You've probably already heard about San Francisco, the brand-new typeface that Apple designed specifically for the watch. But the UI guidelines give us more information about why it's suited for small screens.
Unlike some fonts, San Francisco will condense or expand based on the size of the letters. If you're reading tiny text, for example, the kerning will expand so there's more space between each letter—as will the size of the punctuation and the size of the holes in letters like "e" and "a". This will make it much less difficult to read the watch's tiny text.
While your iPhone's notification center is sometimes less than ideal for handling short blips of info, an interaction called Glances is a solution to a problem that iOS has struggled to solve. You can think of a glance as a Google Now card: A short blip of information that comes from an app, but that is "timely and contextually relevant," presumably based on situational input like location.
Importantly, you'll decide when you see those glances. "Unlike an alert pushed to a device, Glances are accessed at the wearer's discretion," says Apple.
We already knew that the watch's Retina screen would be able to interpret the force of your finger. But now we're getting a glimpse of how that sensitivity will impact the UI.
"A small screen can only accommodate so many controls," Apple writes. "Force Touch interactions display the context menu (if any) associated with the current screen. Apps use this menu to display actions relevant to the current content." That's why Force will act like a secondary layer of interactions. You'll use it to access a higher level menu that displays options within each app.
One thing that isn't mentioned in the guidelines? The Taptic Engine, which will supply the vibrating notifications from apps.

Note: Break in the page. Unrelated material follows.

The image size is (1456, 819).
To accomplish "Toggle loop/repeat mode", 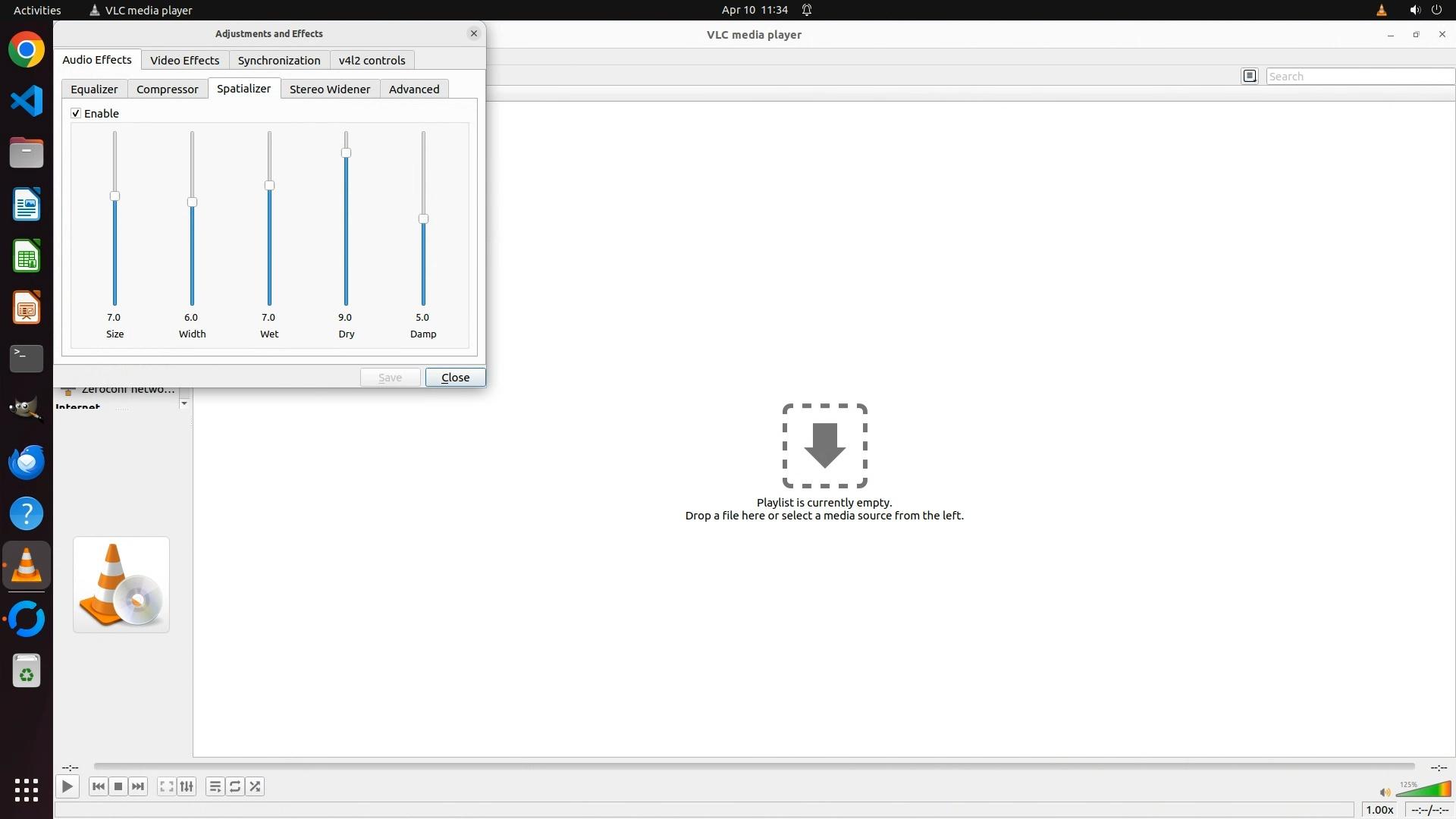I will pos(235,786).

Back in September, Apple intriguingly said that the engine will supply a range of vibrations customized to each app, so "you feel a tactile sensation that's recognizably different for each kind of interaction." Presumably, Apple will be controlling those sensations, and it'll be interesting to find out more about them. This could be one of the more interesting ways we interact with the watch, but we'll have to wait to find out just how big a role the tactile aspects of the UI will play.